In has been documented that China has been faces strikes and labor shortages which can only happen when the labor supply is getting low. Talk of China reaching the Lewis turning point (when the pool of unskilled labor is exhausted and wages begin to rise) has been going on for a number of years and China has been losing jobs to SE Asia as their workers are now cheaper than China’s. For nearly all developing countries the question is how you get to the Lewis turning point, not what do you do once you are there. Yet this point is so often confused when minimum wage is brought up.
More on China and the Lewis Turning Point:
China had a competitive advantage in unskilled labor precisely because it didn’t have minimum wage laws. India on the other hand did have such laws and they ironically have had little progress reducing extreme poverty in relation to China. Those making the point as the Brazilan professor are driven more by ideology than what is really going on.
Similarly, one could make the argument that every time the backup quarterback plays the team wins so they should always play the backup quarterback. Yet when you find out that the backup only plays in the 4th quarter when the team is winning by a large margin, this is obviously a misleading conclusion. China reduced poverty first and then put in place minimum wage laws. Now that they economy is largely moving beyond unskilled labor, minimum wage has much less effect on the labor market and it looks as though poverty reduction coincides with a rising minimum wage. Though I cannot comment in as much detail in regards to Brazil, it seems to be a similar story as significant growth was achieved before increases to the minimum wage occurred.

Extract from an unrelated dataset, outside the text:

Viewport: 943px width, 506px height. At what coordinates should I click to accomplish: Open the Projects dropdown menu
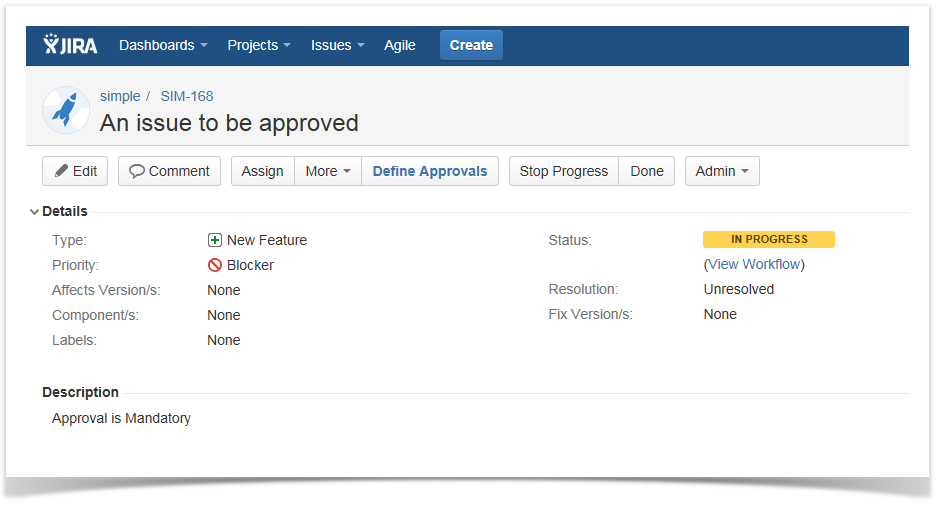258,45
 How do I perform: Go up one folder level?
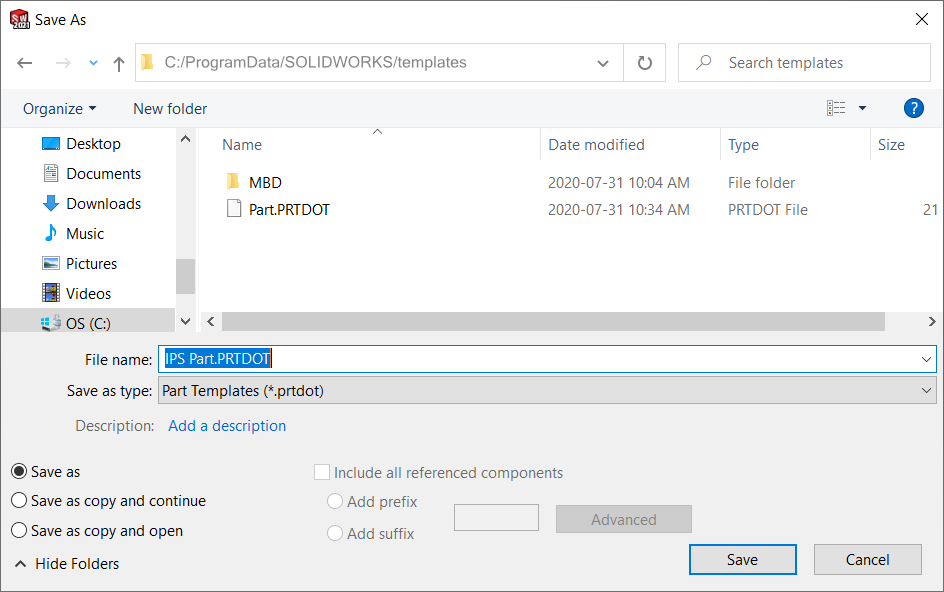(x=119, y=63)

In regards to place like Uganda where that growth has not yet occurred, minimum wage squander the ability of businesses to hire large pools of unskilled workers. Excessive labor laws intended to help workers price their workers out of the market altogether and businesses go elsewhere. 31 Bits pays above the minimum wage in Uganda so labor laws don’t necessarily make it impossible to hire the poor but at the same time Bits is not a model that will be able to hire large quantities of workers to really make a difference in the labor market.